Prima che un riscaldatore esca dal nostro stabilimento, viene sottoposto a un test di stress intenso. Lo facciamo funzionare in condizioni di caldo e umidità, giorno dopo giorno, per simulare mesi di utilizzo in pochi giorni.
Questo non è un semplice controllo formale. È il modo in cui verifichiamo con certezza che il cuore dell’unità possa sopportare le sollecitazioni. L’obiettivo è individuare eventuali punti critici molto prima che il cliente finale apra la confezione.
La potenza dietro il calore
Il nostro design si basa su un principio preciso: concentrare molta potenza in uno spazio ridotto.
Bilanciamo con precisione wattaggio e tensione per fornire un getto concentrato di calore a infrarossi che riscalda rapidamente senza far scattare l’interruttore. L’intera unità è sottile e progettata per adattarsi a spazi ristretti.

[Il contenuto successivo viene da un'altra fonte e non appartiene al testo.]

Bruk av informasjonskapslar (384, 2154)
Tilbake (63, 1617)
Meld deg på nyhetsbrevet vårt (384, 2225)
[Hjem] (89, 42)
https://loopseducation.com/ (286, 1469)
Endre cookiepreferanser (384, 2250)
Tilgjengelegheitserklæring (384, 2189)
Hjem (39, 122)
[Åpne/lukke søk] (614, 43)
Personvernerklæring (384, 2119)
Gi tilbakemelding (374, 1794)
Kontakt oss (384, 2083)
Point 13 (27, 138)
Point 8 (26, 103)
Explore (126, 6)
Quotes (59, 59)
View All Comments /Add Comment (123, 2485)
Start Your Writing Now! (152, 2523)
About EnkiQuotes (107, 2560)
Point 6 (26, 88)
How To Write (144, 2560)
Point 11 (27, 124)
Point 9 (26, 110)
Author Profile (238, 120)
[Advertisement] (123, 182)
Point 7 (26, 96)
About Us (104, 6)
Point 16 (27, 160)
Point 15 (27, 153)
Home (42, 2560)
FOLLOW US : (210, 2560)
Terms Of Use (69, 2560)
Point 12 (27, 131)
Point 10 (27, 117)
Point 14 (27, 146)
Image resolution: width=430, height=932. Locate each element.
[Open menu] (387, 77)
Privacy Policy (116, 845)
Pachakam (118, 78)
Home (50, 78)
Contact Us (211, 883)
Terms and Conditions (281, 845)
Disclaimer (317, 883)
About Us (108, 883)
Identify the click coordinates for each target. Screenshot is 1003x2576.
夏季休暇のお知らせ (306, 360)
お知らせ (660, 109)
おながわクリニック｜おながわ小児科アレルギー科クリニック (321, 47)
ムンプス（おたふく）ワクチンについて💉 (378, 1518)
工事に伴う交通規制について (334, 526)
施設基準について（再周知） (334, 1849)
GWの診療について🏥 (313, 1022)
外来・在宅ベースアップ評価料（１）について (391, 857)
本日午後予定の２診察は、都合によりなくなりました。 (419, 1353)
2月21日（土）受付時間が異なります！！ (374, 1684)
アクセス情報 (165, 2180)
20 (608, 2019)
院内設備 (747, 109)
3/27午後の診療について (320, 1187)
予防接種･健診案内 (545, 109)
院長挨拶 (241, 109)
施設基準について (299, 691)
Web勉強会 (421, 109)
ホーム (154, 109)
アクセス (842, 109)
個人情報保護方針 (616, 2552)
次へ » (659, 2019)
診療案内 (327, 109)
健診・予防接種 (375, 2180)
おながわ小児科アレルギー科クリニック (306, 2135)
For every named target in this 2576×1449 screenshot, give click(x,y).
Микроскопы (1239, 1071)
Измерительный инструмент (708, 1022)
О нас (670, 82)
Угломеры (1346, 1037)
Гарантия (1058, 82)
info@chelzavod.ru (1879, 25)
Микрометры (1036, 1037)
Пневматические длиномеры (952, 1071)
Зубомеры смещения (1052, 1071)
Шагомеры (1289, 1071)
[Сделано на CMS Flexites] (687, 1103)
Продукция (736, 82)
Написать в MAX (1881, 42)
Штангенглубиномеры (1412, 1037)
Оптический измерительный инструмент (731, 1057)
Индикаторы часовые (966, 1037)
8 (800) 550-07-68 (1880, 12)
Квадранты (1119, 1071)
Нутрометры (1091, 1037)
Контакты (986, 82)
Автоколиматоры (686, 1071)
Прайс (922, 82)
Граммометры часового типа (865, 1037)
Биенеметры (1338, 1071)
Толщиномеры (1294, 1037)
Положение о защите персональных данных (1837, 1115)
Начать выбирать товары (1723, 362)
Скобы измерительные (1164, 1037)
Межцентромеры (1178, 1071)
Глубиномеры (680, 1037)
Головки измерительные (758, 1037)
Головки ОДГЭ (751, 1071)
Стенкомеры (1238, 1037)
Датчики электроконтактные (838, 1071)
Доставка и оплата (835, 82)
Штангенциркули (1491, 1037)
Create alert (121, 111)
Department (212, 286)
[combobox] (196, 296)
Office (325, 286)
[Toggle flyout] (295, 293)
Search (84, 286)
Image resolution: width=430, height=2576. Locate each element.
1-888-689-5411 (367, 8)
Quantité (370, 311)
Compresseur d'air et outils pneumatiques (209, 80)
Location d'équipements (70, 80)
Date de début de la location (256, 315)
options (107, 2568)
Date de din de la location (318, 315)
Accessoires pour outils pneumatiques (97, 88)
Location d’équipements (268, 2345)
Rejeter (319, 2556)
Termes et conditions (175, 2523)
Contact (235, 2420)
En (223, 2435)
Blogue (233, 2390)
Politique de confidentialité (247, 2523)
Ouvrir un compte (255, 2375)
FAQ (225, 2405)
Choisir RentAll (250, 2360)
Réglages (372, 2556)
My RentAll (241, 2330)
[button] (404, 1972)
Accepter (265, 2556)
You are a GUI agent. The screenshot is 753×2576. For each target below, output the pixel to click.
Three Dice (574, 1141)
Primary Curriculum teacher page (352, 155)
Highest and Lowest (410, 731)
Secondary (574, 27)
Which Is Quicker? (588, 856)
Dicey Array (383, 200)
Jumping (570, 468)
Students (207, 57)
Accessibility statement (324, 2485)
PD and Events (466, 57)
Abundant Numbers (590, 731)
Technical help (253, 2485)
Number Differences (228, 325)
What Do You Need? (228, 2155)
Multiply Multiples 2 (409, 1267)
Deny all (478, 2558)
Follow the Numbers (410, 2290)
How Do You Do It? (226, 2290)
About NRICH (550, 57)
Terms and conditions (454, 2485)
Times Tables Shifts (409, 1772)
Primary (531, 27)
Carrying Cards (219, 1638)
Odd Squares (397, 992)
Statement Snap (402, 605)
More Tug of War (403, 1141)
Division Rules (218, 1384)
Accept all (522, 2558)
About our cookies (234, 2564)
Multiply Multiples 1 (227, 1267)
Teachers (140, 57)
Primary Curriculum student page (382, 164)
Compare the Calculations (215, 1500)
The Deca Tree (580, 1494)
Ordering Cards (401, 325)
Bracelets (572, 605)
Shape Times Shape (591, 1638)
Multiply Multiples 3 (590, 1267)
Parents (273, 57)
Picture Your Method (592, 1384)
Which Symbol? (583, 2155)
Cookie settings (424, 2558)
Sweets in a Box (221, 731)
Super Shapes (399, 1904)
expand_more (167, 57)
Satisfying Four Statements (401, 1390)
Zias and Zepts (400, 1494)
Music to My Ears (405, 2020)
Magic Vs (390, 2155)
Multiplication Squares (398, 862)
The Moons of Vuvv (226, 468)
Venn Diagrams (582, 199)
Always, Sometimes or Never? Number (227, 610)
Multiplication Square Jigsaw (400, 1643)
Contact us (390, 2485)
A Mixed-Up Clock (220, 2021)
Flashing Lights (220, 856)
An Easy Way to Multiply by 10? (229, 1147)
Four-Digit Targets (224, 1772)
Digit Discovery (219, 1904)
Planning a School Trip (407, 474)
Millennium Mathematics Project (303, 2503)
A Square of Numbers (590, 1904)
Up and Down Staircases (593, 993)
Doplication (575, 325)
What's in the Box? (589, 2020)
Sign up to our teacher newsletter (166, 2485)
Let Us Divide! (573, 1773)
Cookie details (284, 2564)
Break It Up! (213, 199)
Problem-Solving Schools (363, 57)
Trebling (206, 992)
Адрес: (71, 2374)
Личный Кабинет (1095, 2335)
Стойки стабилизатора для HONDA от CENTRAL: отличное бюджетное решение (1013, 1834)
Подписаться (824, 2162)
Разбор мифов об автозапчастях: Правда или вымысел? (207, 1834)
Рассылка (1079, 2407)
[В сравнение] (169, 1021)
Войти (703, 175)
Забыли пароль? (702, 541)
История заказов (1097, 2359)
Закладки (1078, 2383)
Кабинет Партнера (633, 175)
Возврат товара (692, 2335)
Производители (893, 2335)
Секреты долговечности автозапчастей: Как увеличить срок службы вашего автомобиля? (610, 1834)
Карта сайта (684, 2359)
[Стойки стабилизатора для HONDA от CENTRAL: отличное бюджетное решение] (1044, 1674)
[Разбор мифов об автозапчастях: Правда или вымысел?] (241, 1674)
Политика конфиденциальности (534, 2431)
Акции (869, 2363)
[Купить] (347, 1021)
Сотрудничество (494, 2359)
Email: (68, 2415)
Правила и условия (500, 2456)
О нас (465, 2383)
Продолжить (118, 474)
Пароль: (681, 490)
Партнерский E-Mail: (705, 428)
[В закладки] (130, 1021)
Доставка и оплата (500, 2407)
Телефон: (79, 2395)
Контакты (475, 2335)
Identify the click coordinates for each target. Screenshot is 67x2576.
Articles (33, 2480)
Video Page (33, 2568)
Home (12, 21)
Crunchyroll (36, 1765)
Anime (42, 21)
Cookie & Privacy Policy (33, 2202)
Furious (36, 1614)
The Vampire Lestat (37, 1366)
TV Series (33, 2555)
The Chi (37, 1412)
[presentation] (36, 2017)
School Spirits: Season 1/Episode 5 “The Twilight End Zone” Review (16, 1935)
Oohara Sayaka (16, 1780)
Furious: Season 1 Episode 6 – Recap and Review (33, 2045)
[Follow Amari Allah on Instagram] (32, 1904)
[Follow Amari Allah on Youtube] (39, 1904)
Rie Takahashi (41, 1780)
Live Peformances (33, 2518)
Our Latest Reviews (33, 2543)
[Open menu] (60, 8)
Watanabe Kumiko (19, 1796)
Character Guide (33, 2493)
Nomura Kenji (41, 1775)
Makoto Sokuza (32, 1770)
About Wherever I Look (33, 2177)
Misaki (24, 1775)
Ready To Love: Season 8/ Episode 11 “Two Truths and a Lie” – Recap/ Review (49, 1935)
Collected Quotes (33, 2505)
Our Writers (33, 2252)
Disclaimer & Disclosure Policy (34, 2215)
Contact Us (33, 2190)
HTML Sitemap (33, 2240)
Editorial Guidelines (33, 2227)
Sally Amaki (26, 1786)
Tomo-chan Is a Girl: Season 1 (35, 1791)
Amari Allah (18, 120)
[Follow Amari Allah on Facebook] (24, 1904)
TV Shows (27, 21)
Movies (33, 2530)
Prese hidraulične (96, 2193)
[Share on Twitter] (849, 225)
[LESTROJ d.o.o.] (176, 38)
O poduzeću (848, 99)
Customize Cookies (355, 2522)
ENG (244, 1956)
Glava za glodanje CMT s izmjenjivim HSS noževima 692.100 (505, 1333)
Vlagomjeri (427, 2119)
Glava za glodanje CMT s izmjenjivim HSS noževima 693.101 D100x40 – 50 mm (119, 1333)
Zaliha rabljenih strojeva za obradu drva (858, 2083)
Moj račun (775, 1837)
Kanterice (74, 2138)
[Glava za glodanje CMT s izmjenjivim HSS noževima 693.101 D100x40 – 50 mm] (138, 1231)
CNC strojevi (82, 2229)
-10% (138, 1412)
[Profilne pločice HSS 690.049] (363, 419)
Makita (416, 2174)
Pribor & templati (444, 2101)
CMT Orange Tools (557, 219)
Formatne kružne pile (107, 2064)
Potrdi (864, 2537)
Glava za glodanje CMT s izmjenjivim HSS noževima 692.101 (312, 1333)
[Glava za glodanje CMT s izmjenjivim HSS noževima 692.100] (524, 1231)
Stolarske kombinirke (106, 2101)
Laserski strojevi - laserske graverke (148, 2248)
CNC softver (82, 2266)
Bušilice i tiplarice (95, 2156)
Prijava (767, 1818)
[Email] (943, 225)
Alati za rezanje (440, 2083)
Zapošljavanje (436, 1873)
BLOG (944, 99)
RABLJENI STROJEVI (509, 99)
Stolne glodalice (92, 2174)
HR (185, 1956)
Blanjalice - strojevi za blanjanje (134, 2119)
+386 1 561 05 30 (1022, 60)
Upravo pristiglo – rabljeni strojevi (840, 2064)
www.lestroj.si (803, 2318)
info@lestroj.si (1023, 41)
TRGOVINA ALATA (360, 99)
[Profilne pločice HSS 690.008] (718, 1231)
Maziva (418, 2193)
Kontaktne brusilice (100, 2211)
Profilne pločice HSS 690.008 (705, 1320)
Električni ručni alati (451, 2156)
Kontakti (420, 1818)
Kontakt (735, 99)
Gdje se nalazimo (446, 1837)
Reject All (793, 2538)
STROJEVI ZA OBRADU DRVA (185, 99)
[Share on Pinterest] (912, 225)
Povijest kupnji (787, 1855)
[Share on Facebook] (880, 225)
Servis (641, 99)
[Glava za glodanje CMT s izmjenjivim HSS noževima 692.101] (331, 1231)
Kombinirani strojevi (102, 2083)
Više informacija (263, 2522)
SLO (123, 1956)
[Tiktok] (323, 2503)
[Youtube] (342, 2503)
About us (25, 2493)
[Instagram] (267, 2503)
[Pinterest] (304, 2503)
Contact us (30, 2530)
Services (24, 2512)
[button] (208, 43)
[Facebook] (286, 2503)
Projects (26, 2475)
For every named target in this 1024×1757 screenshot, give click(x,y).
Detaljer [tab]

Tuttavia, questa compattezza richiede che il sistema di gestione termica interno lavori tanto quanto l’elemento riscaldante stesso. Si ottiene un calore intenso in un ingombro contenuto, ma è fondamentale garantire sufficiente spazio per la dissipazione.
Il punto centrale: di cosa è fatto
L’elemento riscaldante è un tubo di quarzo riempito di alogeni. Il quarzo è il componente chiave: sopporta meglio del vetro comune gli shock termici derivanti dai cicli ripetuti di riscaldamento e raffreddamento. L’alogeno assicura un’emissione di calore costante e stabile per tutta la durata della lampada.
Il connettore R7s è stato scelto per motivi specifici. Si tratta di un collegamento solido ad alta temperatura, facile da cablare e con tenuta affidabile. Non si allenta né genera scintille. È progettato per resistere al calore e alle vibrazioni senza cedimenti.
Progettato per il bagno. Punto.
In un bagno, un riscaldatore non può permettersi di guastarsi. Non è solo un problema di comfort, ma di sicurezza.
Per questo il nostro test di invecchiamento sottopone a stress le guarnizioni, il connettore e l’elemento riscaldante. Cerchiamo i punti deboli.
Il risultato è un riscaldatore in grado di operare in ambiente bagno senza interruzioni, garantendo un calore costante e prevedibile. Per voi significa meno problemi, meno interventi di assistenza e un prodotto affidabile in ogni situazione.